Top of SELECTED PASSAGE
Raising daughters and sons is different. Before I had children I was a nurse and raised in traditional medicine. The argument often posed in past years was whether nature or nurture had a greater impact on the development of a child.
In other words, were girls just born the way they were, or were they raised in a certain environment that encouraged them to develop differently. My first children were twins and when I learned there was one boy and one girl I was excited about my own little experiment I could hold at home. What if I raise them to believe the same things, play with the same toys and I had the same expectations of both of them? Would they grow up to be the same person?
I started out with great intentions but soon realized that my own upbringing caused me to treat my daughter in a different way than I treated my son. It was difficult, but I worked hard to make the experience for both of them the same because I believed that if my daughter had more strength and bravery and my son more humility they would become better people.
Bottom of SELECTED PASSAGE
Top of INFORMATION PROVIDED
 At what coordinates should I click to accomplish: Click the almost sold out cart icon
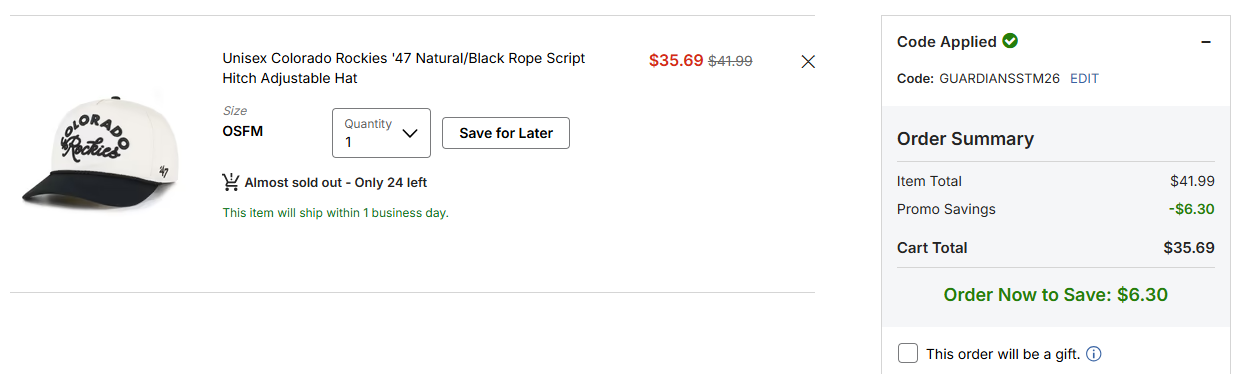231,182
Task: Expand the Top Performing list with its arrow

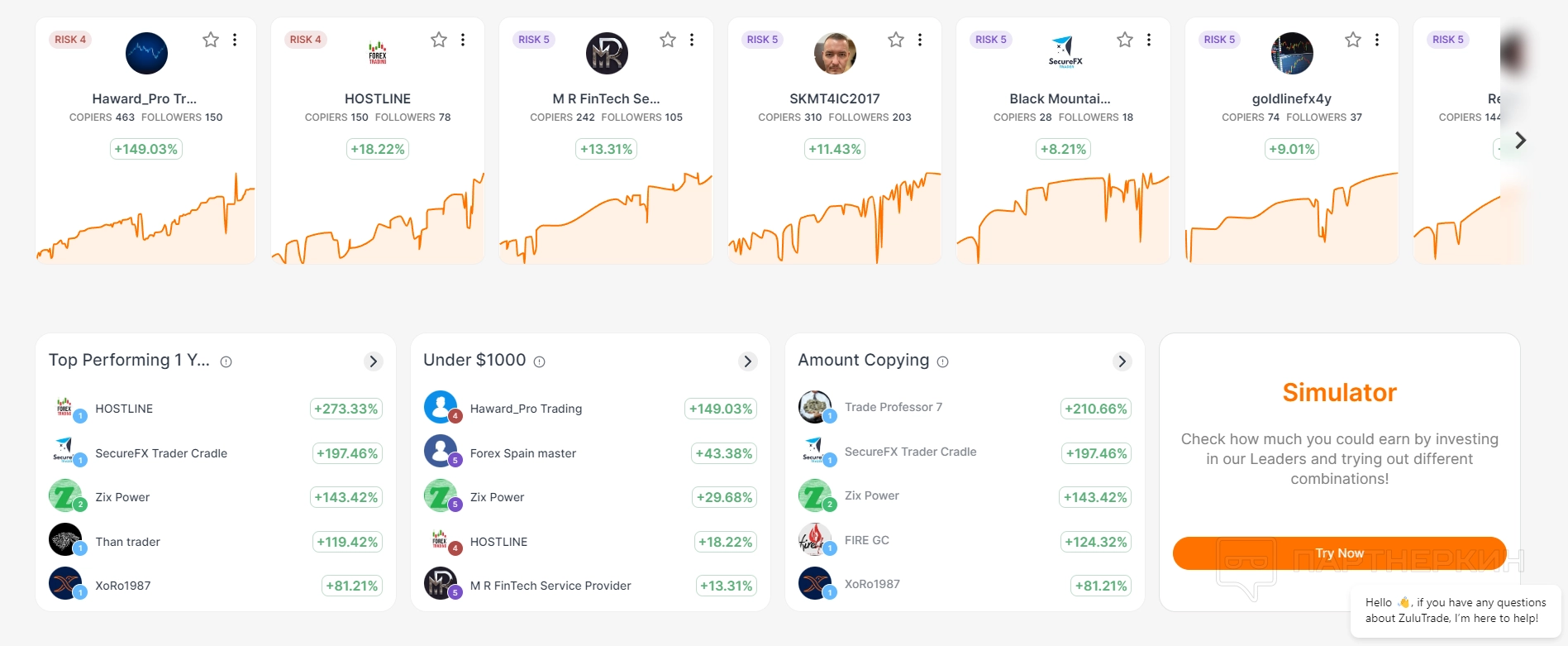Action: 374,361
Bottom of INFORMATION PROVIDED
## REQUIREMENT 1
Copy the passage on raising daughters and sons word for word, starting at "Raising daughters and" and ending at "the same person?".
## REQUIREMENT 2
In the passage on raising daughters and sons, what did the writer work as before having children?
## REQUIREMENT 3
Translate this sentence from the passage on raising daughters and sons into Spanish: "The argument often posed in past years was whether nature or nurture had a greater impact on the development of a child."

## ANSWER SECTION 1
Raising daughters and sons is different. Before I had children I was a nurse and raised in traditional medicine. The argument often posed in past years was whether nature or nurture had a greater impact on the development of a child.
In other words, were girls just born the way they were, or were they raised in a certain environment that encouraged them to develop differently. My first children were twins and when I learned there was one boy and one girl I was excited about my own little experiment I could hold at home. What if I raise them to believe the same things, play with the same toys and I had the same expectations of both of them? Would they grow up to be the same person?

## ANSWER SECTION 2
A nurse.

## ANSWER SECTION 3
El argumento que se planteaba a menudo en años pasados era si la naturaleza o la crianza tenía un mayor impacto en el desarrollo de un niño.